* _Data for this exercise_

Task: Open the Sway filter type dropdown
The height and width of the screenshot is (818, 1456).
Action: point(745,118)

...

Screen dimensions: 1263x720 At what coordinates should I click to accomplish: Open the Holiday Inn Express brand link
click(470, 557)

* _Stated problem_
Extract the lines of the listing starting with the line containing "Task: Open the Sway filter type dropdown" and going on through the line containing "Action: point(745,118)", including both, and copy them out unchanged.

* _Result below_
Task: Open the Sway filter type dropdown
The height and width of the screenshot is (818, 1456).
Action: point(745,118)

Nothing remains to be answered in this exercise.